When I started this blog I wondered where it would go. For a long time it was stagnant and I wondered why I started it in the first place. My posts weren’t getting any comments. There was nothing about my blog that attracted any interest, least of all me.
I found myself wondering if I started it for the right reasons. I discovered I hadn’t.
I started writing the blog because my cousin–a published author–had one and I thought it would be a good idea since I wanted to be published too. Having a published book is something I’ve wanted since middle school.
Now that I’m twenty years past middle school I’m nearly where I want to be. I’m married, have two kids, an old dog, one novel finished and another nearly finished.
For the past six months something in me has changed. I don’t know what to call it except confidence. This confidence came out of nowhere and those that have followed the blog for a long time may see the difference in my writing.

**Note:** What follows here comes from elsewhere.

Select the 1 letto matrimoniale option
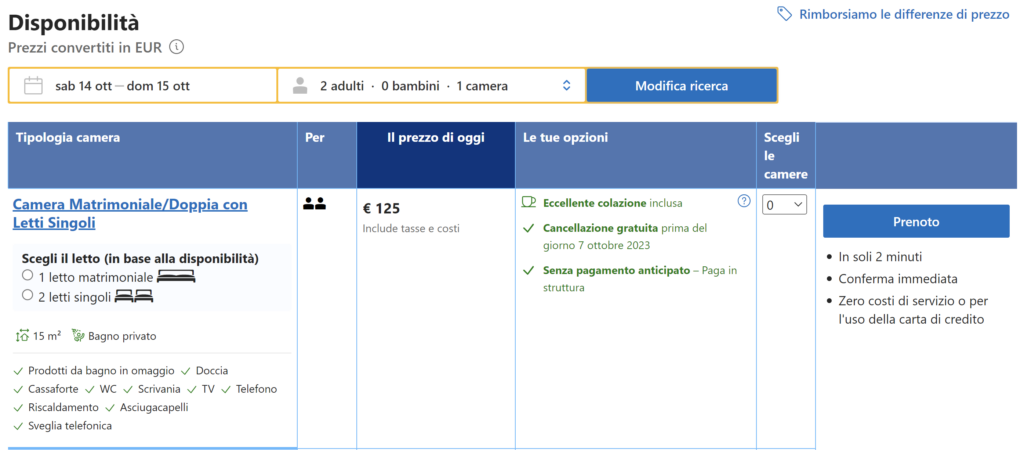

I no longer worry about what I write on here, I only care that I write something. Someone on Facebook said, “I really don’t know how you do it most days.” I replied, “I do it because I must. No one will write my books for me. I do it because I want it bad enough to keep trying!”
I write now because no one will write my books for me, no one will write the blog for me. I write because I want it bad enough to keep trying. That is why the blog is changing, that’s why I’m moving out of Las Vegas and that’s why I stare at a computer screen for 3 hours after my kids and wife go to sleep. I do it because I have to. I wake up wanting to write. But because of my day job I can’t sit home and write all day.
Now that I’ve changed it’s time for other changes. The blog is changing in a big way.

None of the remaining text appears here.